I'm about to start an ammunition manufacturing business in CT.

 

I'm basically making a MK262/M118LR/Mk248 and 300blk with military powders due to a contract I have. At about 30% less per round than Prime, Hornady or Black Hills.

 

Anywhoo.

 

I'm an instructor and one of LEO students heard I was opening a manufacturing business and suggested I look into Mark 7.

 

So, I googled, did my research and ended up with 2 on order for a grand total of 15k and change.

 

I'm trying to get boxed ammo out day 1 so, I have several brass suppliers. On working with one for a rather large order (10k+), he asked what presses I would be using - When I told him, I practically gave the guy a coronary.
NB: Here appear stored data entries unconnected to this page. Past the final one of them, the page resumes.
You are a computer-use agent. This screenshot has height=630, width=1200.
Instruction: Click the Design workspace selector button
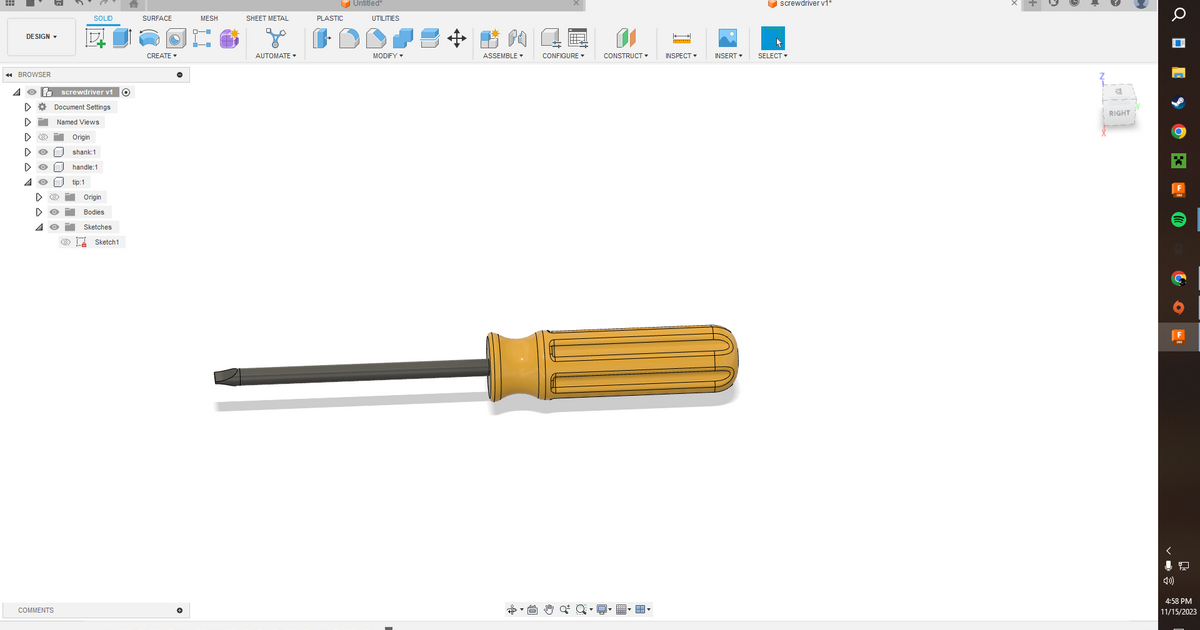pyautogui.click(x=41, y=36)
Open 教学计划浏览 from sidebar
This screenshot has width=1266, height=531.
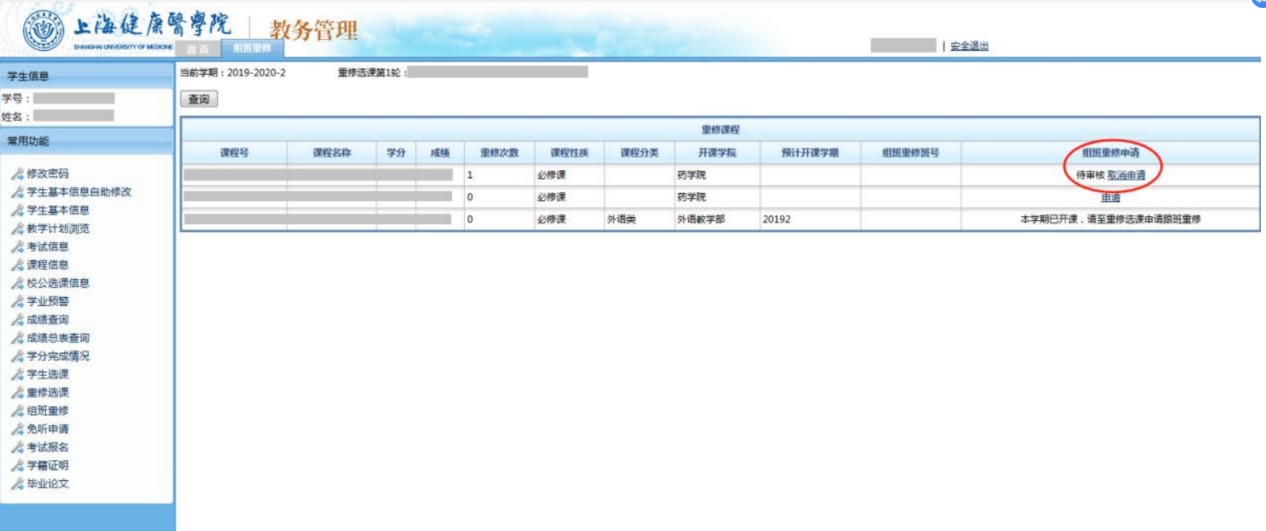click(58, 229)
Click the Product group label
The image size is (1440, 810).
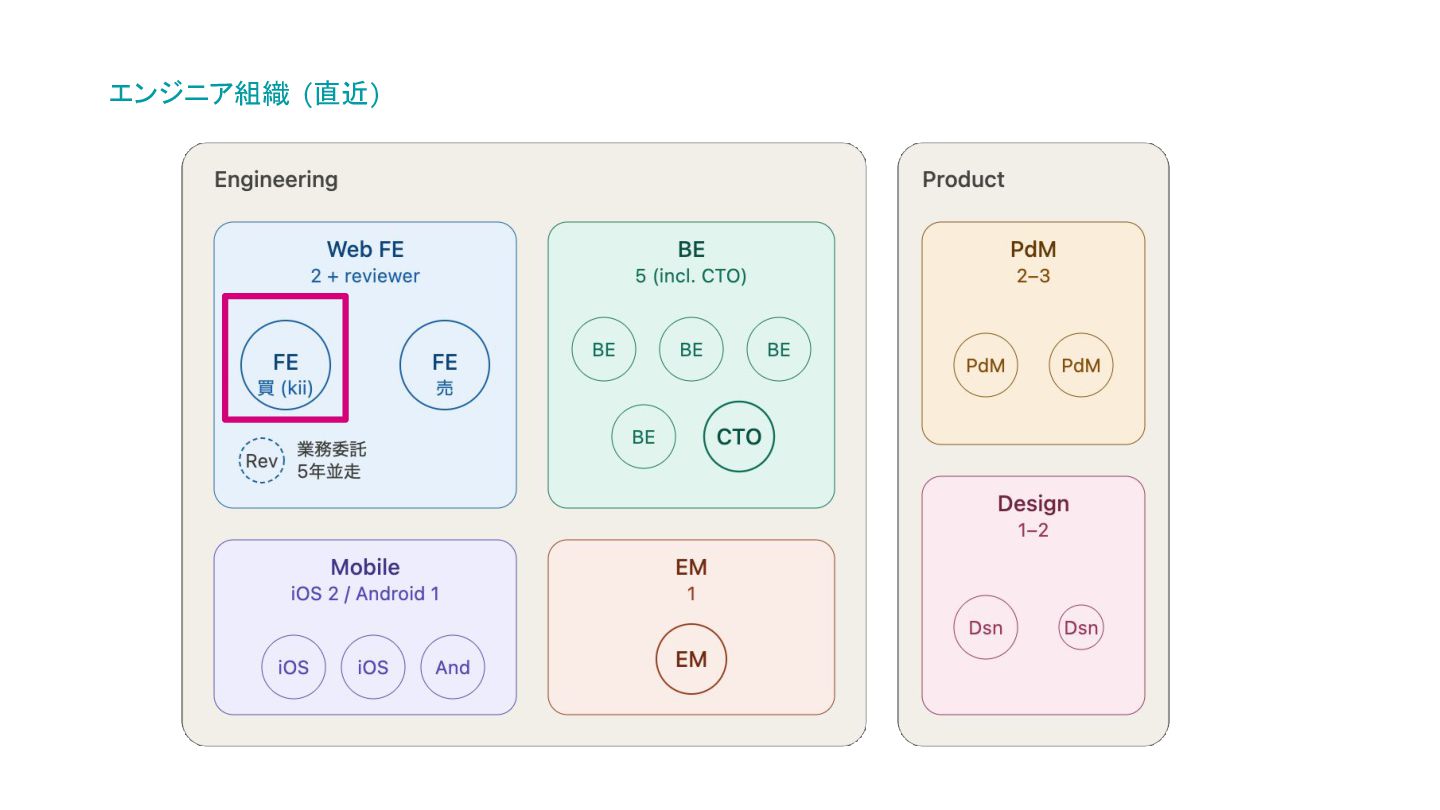coord(963,180)
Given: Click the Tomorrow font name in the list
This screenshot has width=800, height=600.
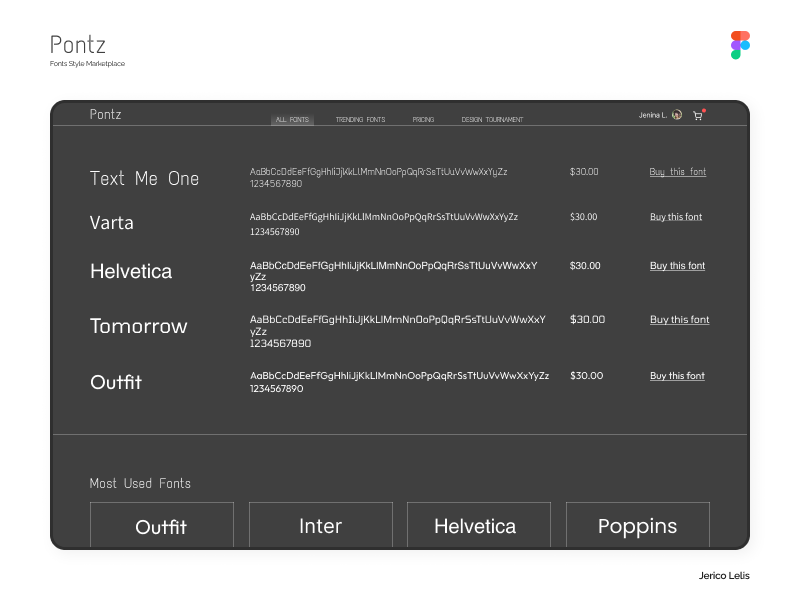Looking at the screenshot, I should [x=138, y=326].
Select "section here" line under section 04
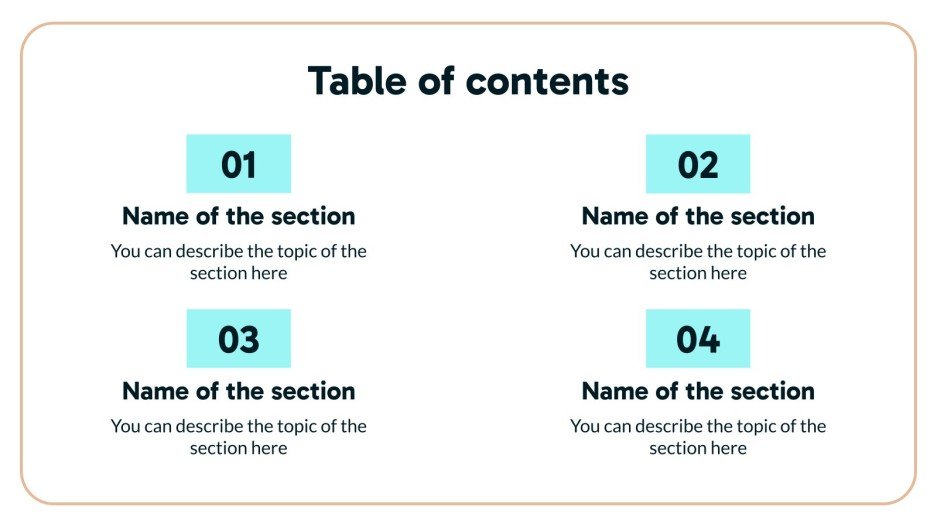Screen dimensions: 937x527 698,448
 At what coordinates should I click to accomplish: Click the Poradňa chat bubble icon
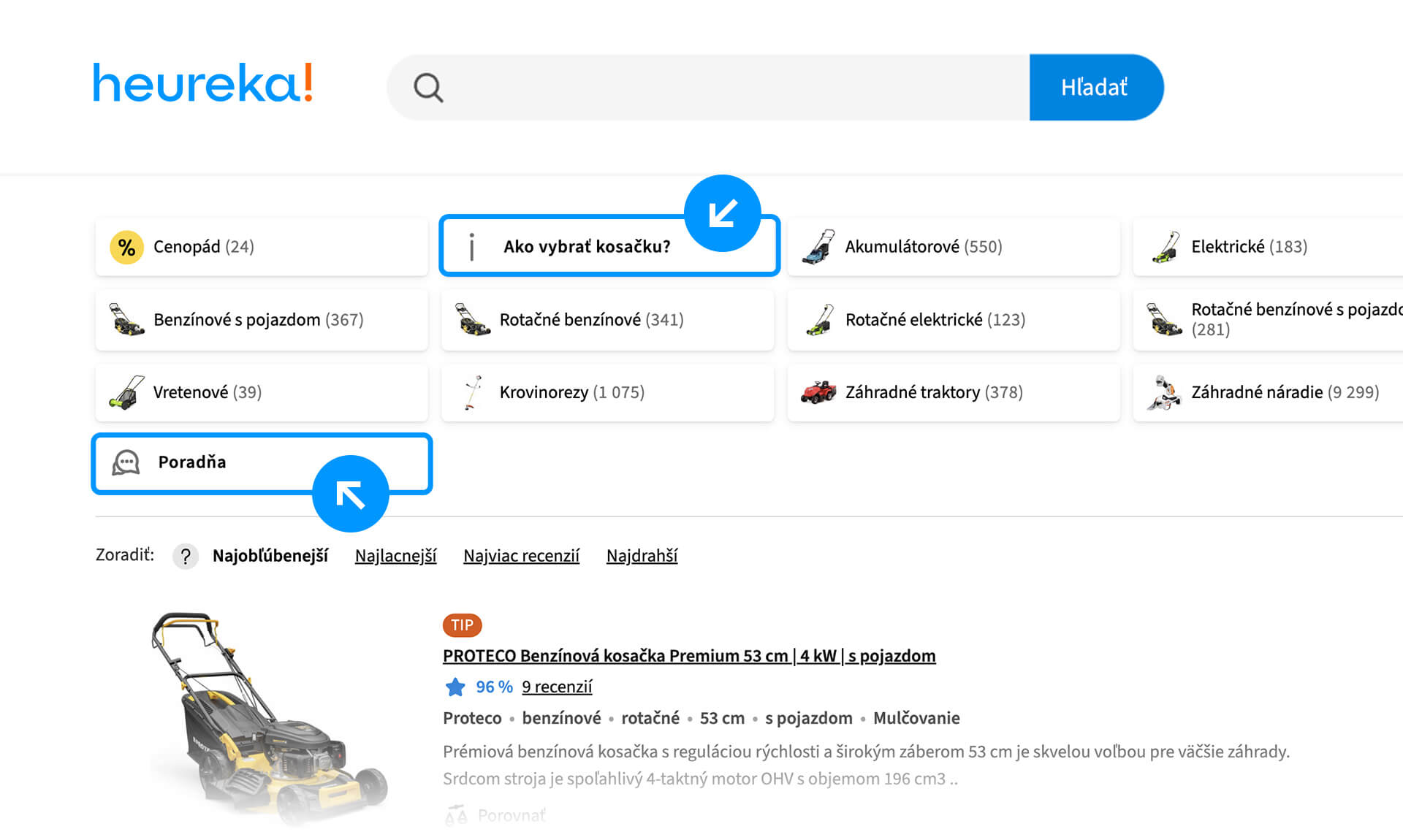pos(126,462)

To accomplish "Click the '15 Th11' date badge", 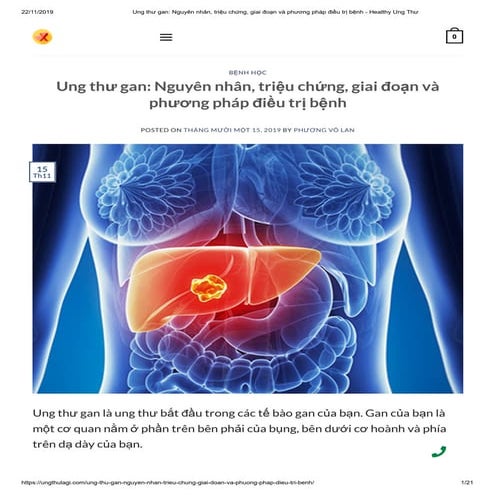I will point(42,172).
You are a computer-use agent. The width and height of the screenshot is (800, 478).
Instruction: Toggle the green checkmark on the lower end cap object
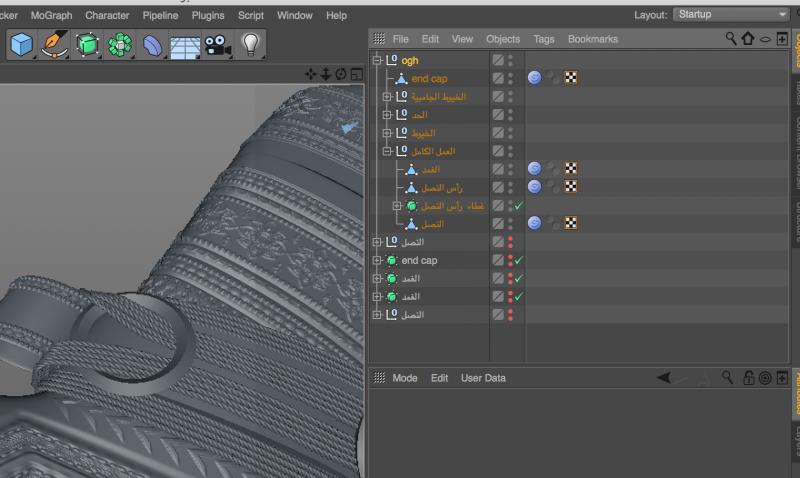click(519, 260)
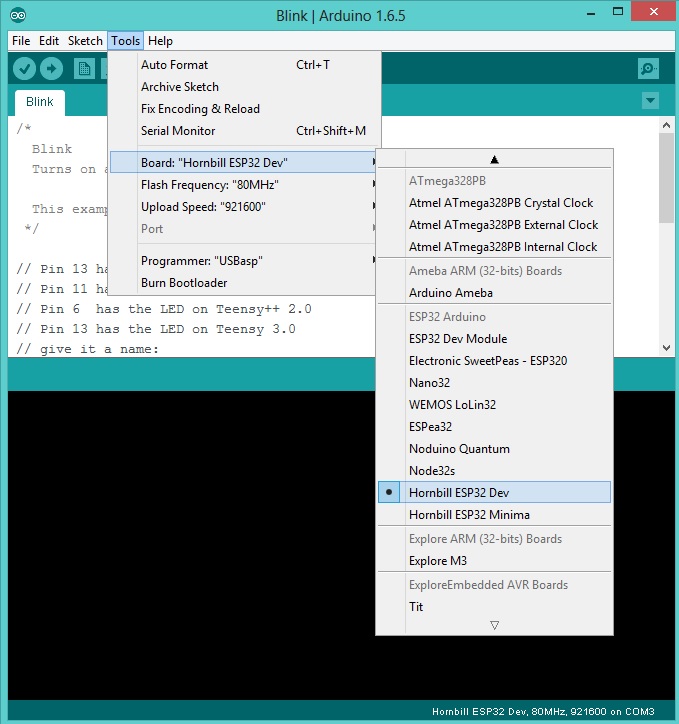
Task: Click the Upload arrow icon
Action: [x=51, y=68]
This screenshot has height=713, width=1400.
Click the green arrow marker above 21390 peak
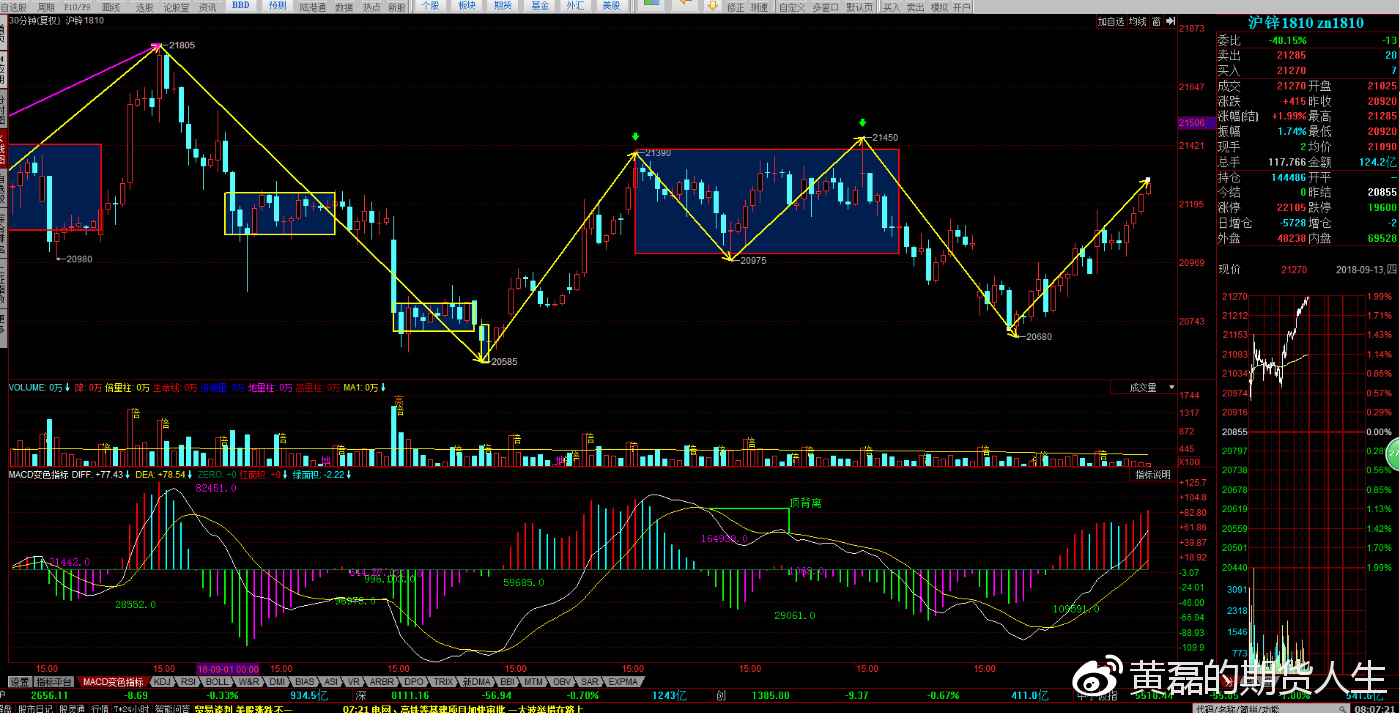point(634,137)

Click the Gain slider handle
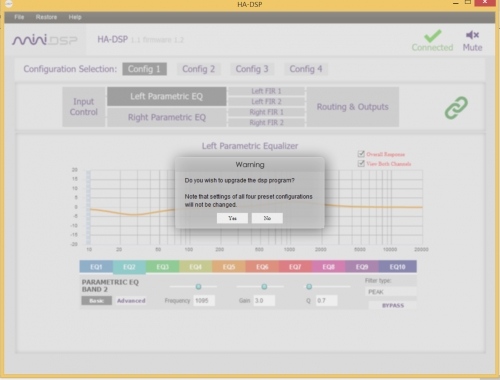pyautogui.click(x=264, y=287)
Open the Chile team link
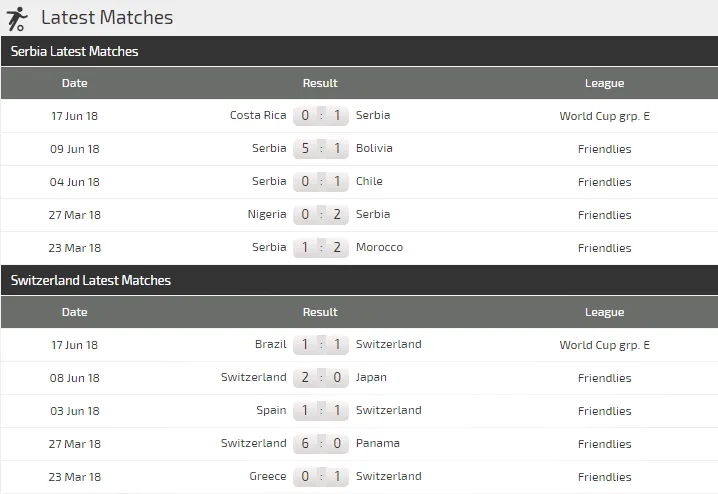 369,181
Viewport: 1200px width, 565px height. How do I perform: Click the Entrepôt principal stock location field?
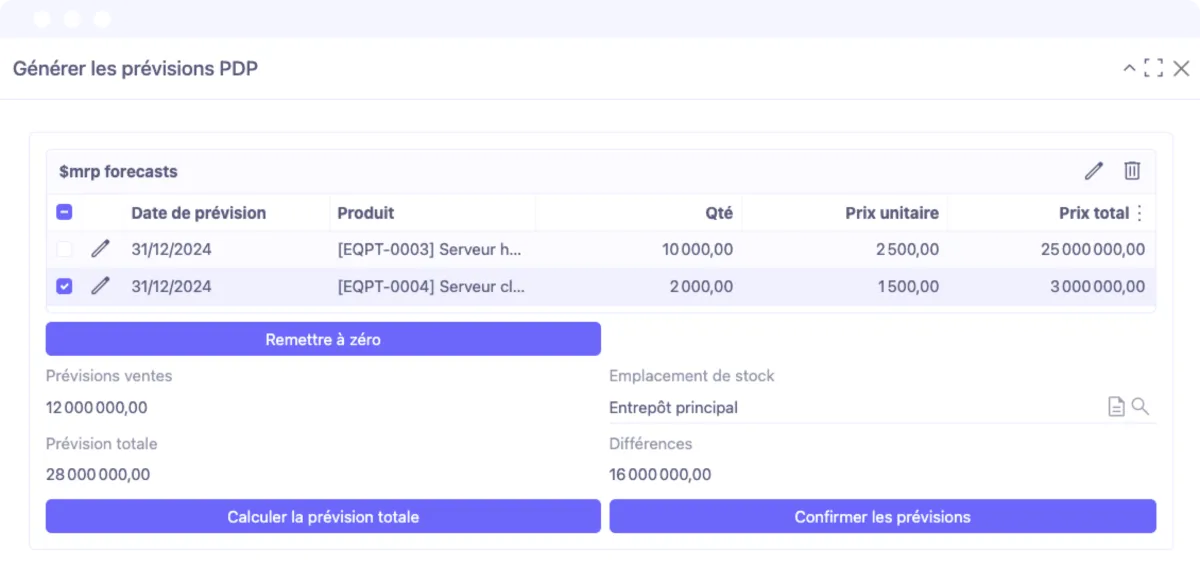click(x=850, y=407)
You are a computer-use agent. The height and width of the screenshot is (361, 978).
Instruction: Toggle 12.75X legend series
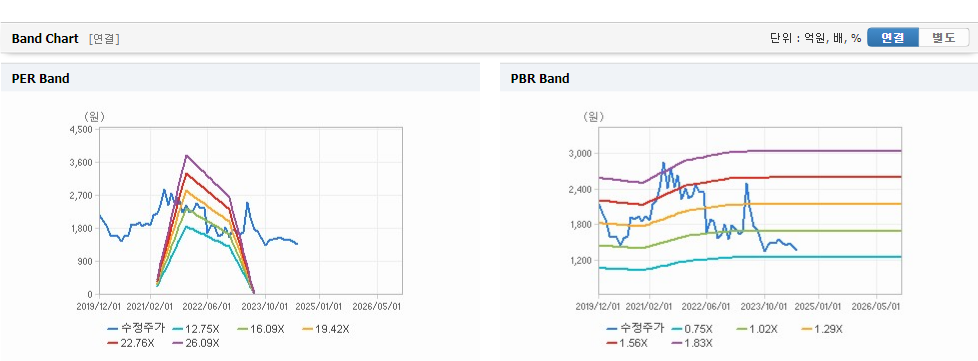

They're being sued, currently still, 2+ years later by Mark 7.

 

Well, as it normally goes, supplier 1 called supplier 2 who called supplier 3 who called my LOCAL guy.

 

I had 4 phone calls about how literally everyone is getting sued, apparently one of the top brass resellers in the country had to get their lawyer involved and blanked 2 of these guys.

 

It's a mess.

 

Then I expanded my google search to these very forums - Which is honestly where I should've looked in the first place.

 

Wow.

 

Now, is the Mark 7 Revolution an incredible machine? Absolutely.

 

Is the Mark 7 Revolutionary? Sure. Dan and Misty have talked it up to me for months.

 

Is the Mark 7 going to be reliable? From what I'm reading, no.

 

Now, the Dillon Super 1050 with the Ammobot can get me within my tolerances with a +0.1 powder deviation.

 

I've already decided that I need to cancel my orders and direct my energy towards actually getting ammunition out week 1 with dependable, reliable systems.

 

My question is about the long term.

 

Now that Lyman owns the company, do you all foresee them becoming a reliable product down the line? Are they actually fixing it now?

 

Everyone I've spoken to says no...But I'm on the fence.

 

Would it be worth cancelling 1 of my orders, grabbing 2 dillons and 1 revolution?

 

Thank you.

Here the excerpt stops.